• Activities
1. Answer these questions about the passage on The Caucasian Chalk Circle:
(a) What kinds of farmers make up the two communities negotiating over the land?
(b) What is the Governor's wife preoccupied with as she tries to flee?
(c) What is the name of the soldier Grusha has recently become engaged to?
2. Retype the passage on The Caucasian Chalk Circle from "Baby Michael is" up to and including "other servants flee.".

• Source passage
- The Caucasian Chalk Circle by Bertolt Brecht
The Caucasian Chalk Circle is essentially a tale of motherhood in a time of conflict, which questions the very nature of motherhood and ownership. Two neighbouring Georgian communities who have been displaced by the Second World War, meet to negotiate over a piece of land whose ownership is in doubt. One group are goat farmers and the other fruit farmers. The play-within-a-play "The Chalk Circle" is presented by the hosting group as an attempt to resolve the conflict. It is notable that during the presentation of "The Chalk Circle", the scene changes are also performed, thereby distancing the audience somewhat.
"The Chalk Circle" starts with the Governor of a city; Georgi Abashvili, his wife Natella and entourage taking part in Easter Sunday celebrations. The family is shown to be decadently materialistic, in denial and concerning themselves with trivialities in the midst of an oncoming conflagration. Aggressors descend on the city and eventually kill the Governor, nailing his head to a post in the town square. His wife, persuaded by her attendants, attempts to flee but procrastinates. She is preoccupied by what dresses to take with her and she forgets to take her baby; Michael, with her when she eventually flees.
Baby Michael is found by Grusha, a servant of the Governor's house. She has recently got engaged to a soldier, Simon Chachava, who has to leave for the front. She sees the Governor's head in the town square and realises the danger that Michael faces. She decides to take the baby with her as she and the other servants flee.

• Data excerpts
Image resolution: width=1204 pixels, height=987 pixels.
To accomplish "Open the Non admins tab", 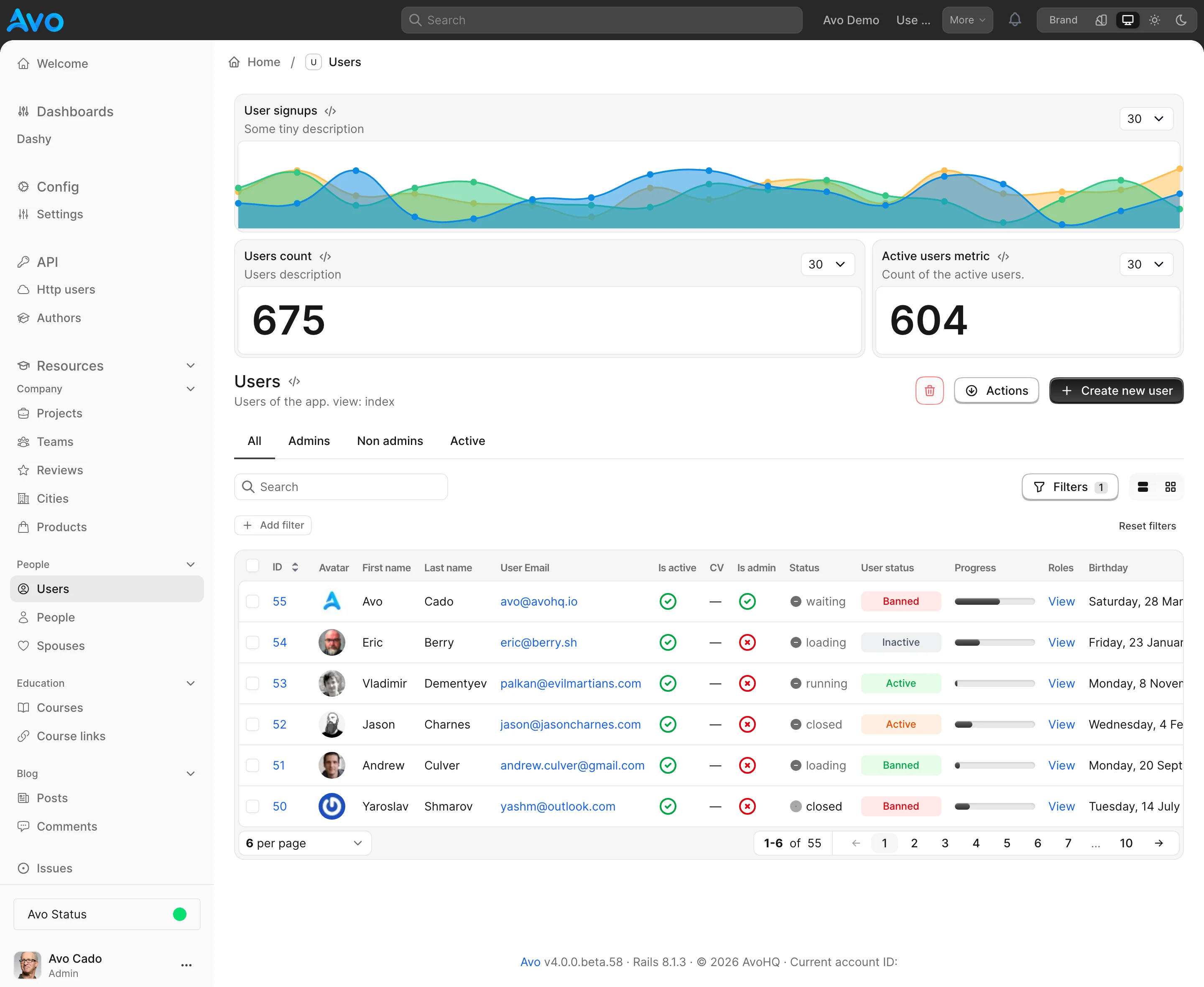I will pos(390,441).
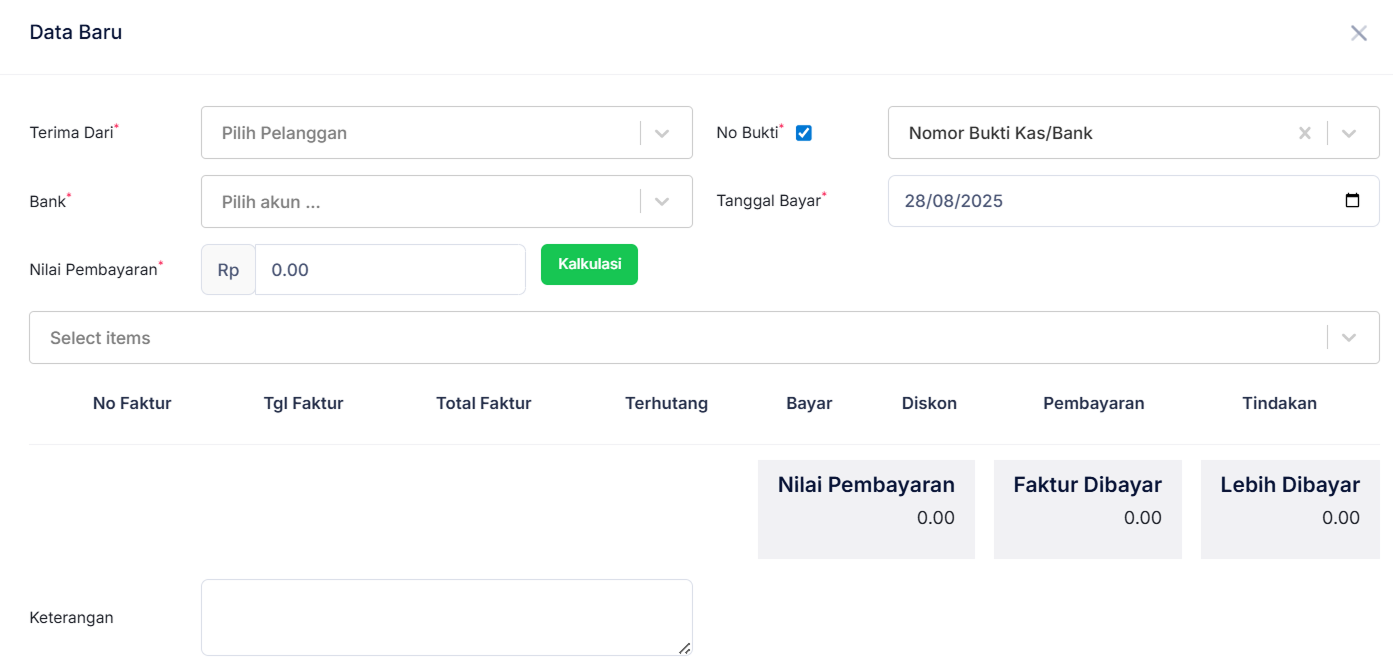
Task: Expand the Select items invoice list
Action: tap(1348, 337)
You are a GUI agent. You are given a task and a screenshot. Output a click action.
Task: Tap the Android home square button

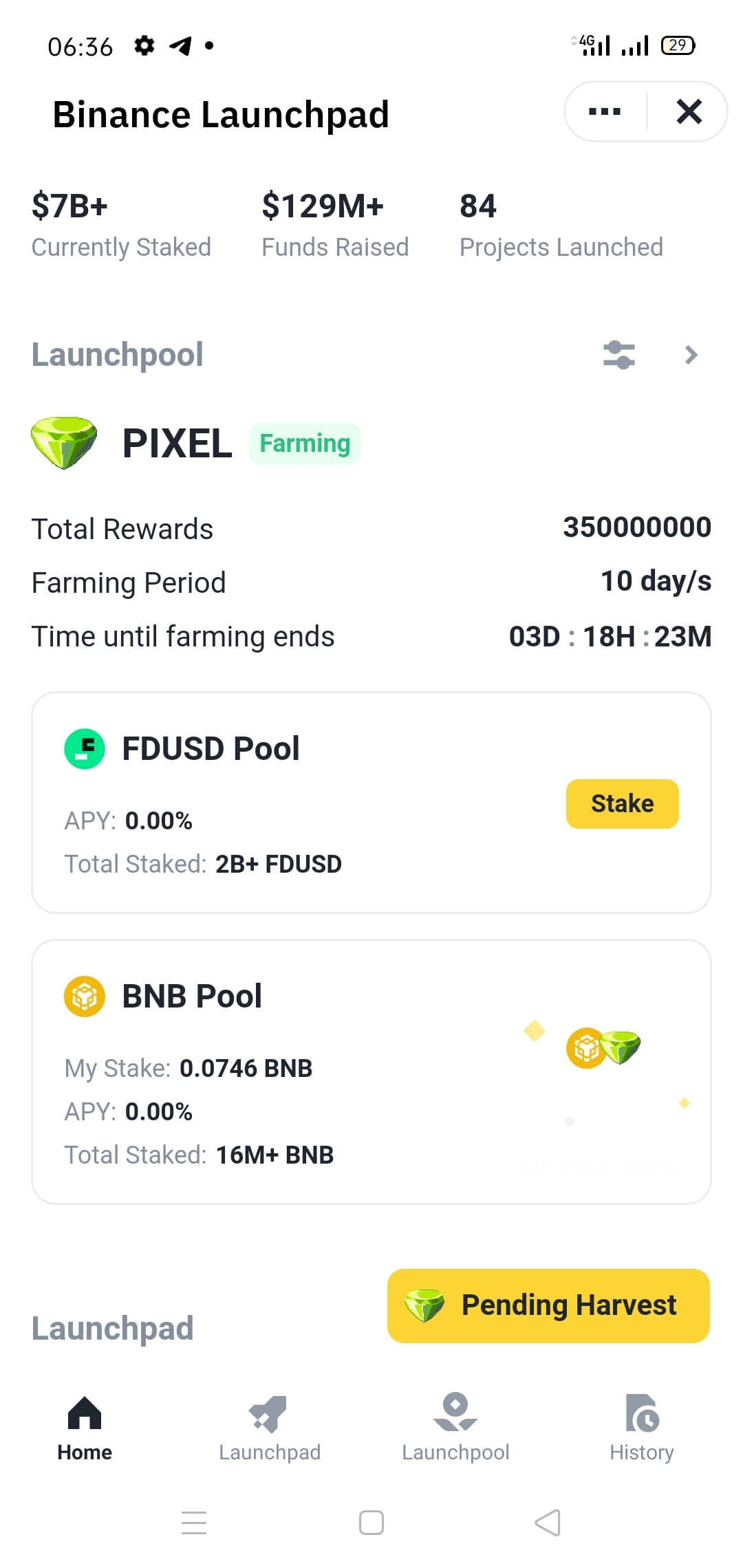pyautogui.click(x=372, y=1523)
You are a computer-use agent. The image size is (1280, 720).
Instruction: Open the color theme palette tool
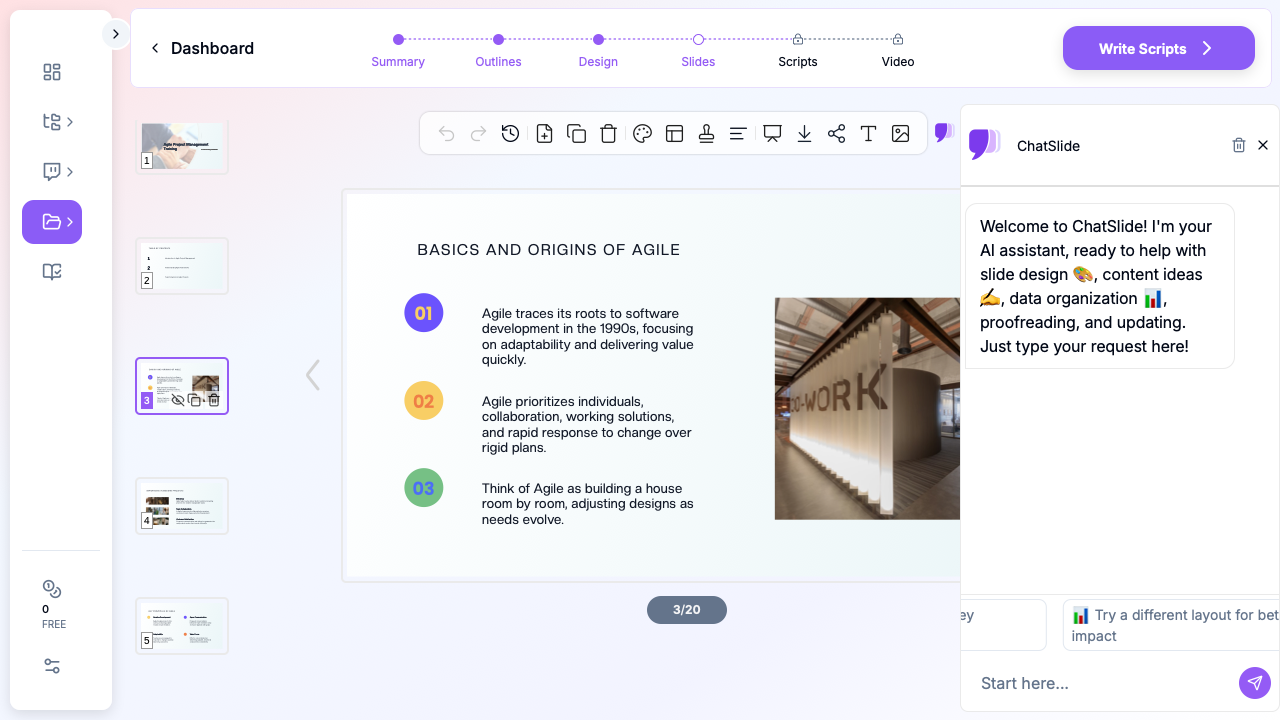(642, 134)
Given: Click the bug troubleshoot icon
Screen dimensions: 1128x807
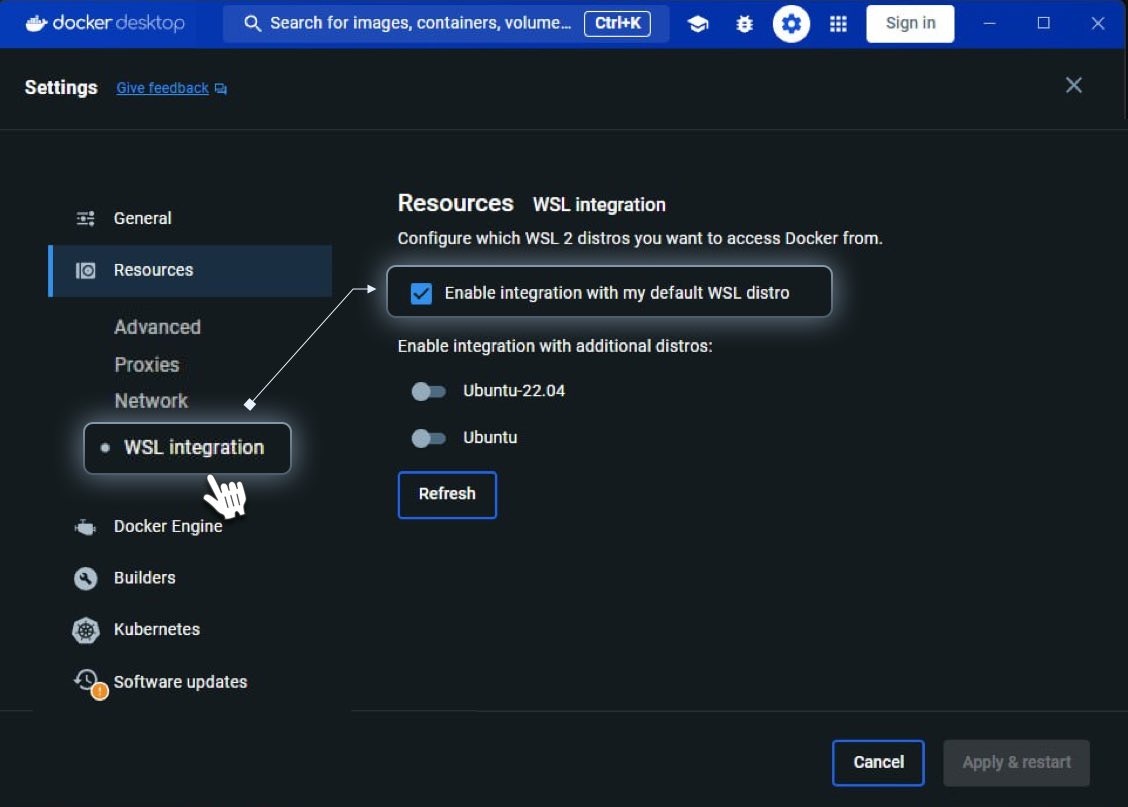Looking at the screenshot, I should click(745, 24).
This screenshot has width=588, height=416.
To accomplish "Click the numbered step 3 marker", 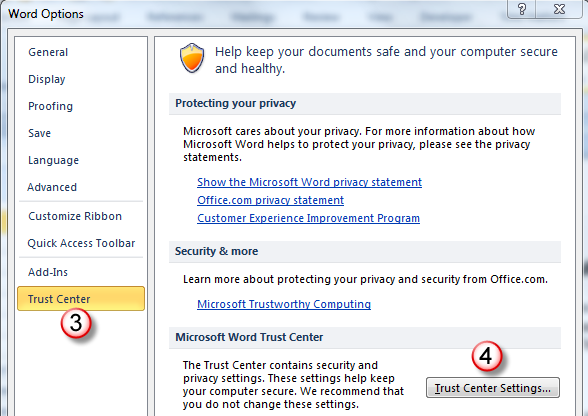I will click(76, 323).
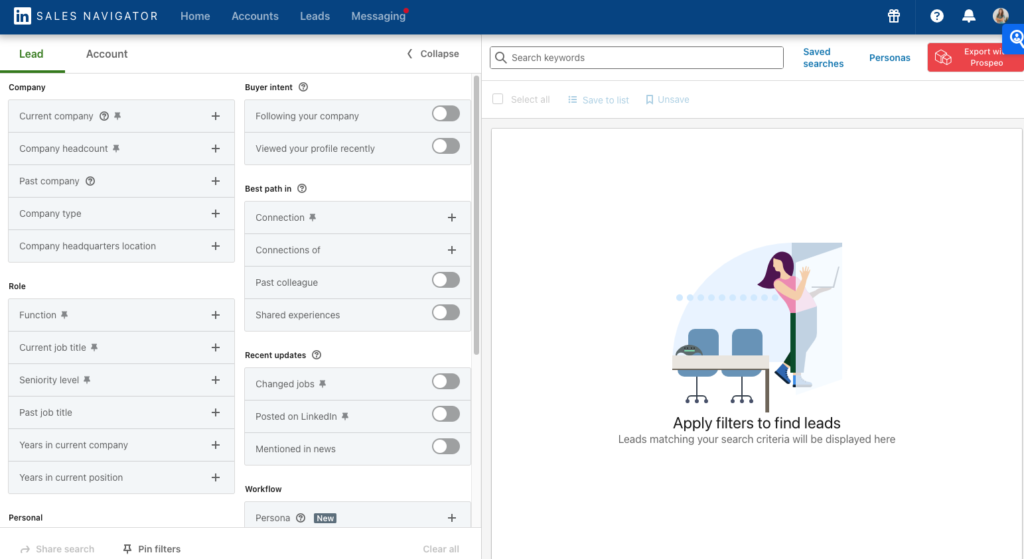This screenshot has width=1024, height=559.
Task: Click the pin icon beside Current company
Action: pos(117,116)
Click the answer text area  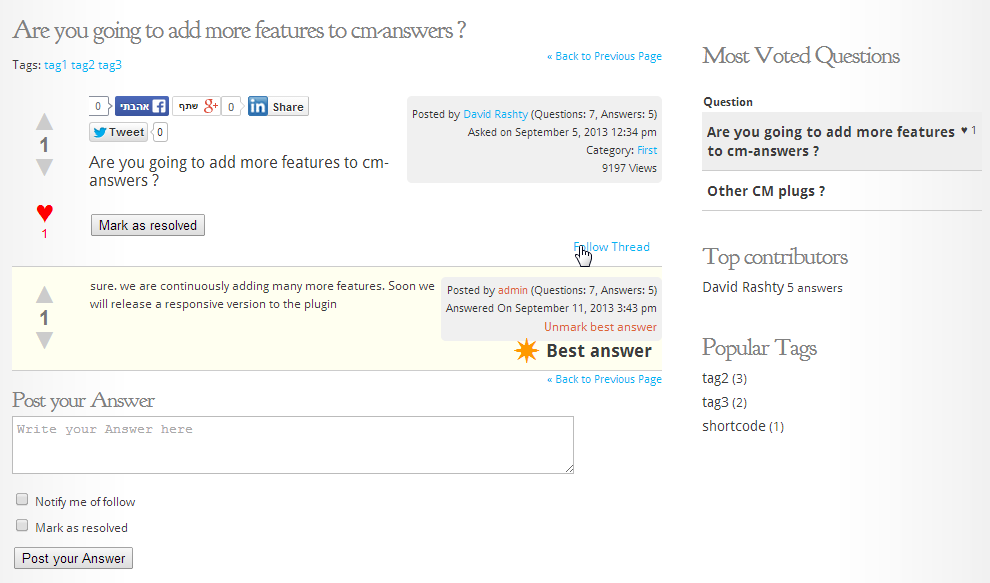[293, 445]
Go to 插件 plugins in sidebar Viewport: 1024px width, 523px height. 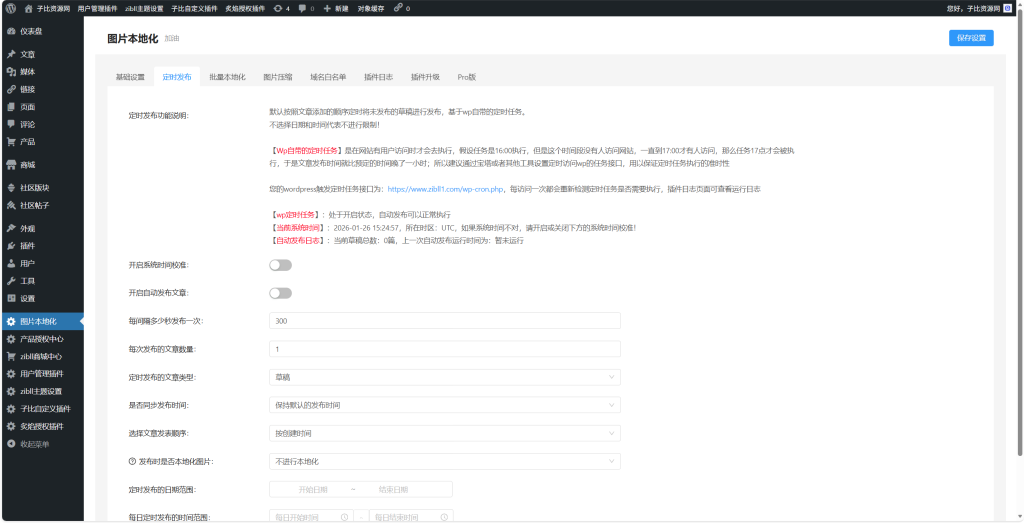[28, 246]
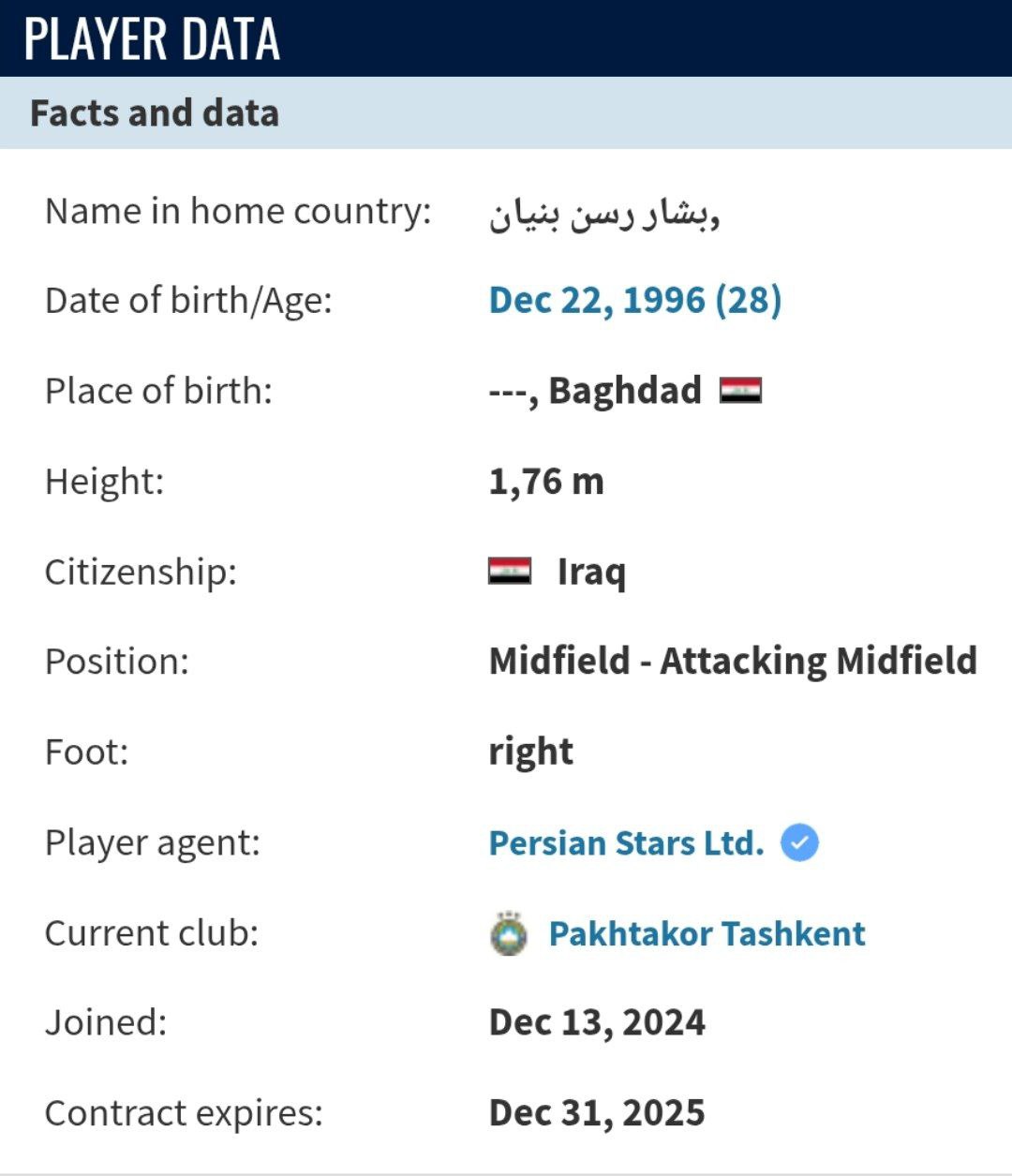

• Expected results
1.
(a) One group are goat farmers and the other fruit farmers.
(b) What dresses to take with her.
(c) Simon Chachava.

2.
Baby Michael is found by Grusha, a servant of the Governor's house. She has recently got engaged to a soldier, Simon Chachava, who has to leave for the front. She sees the Governor's head in the town square and realises the danger that Michael faces. She decides to take the baby with her as she and the other servants flee.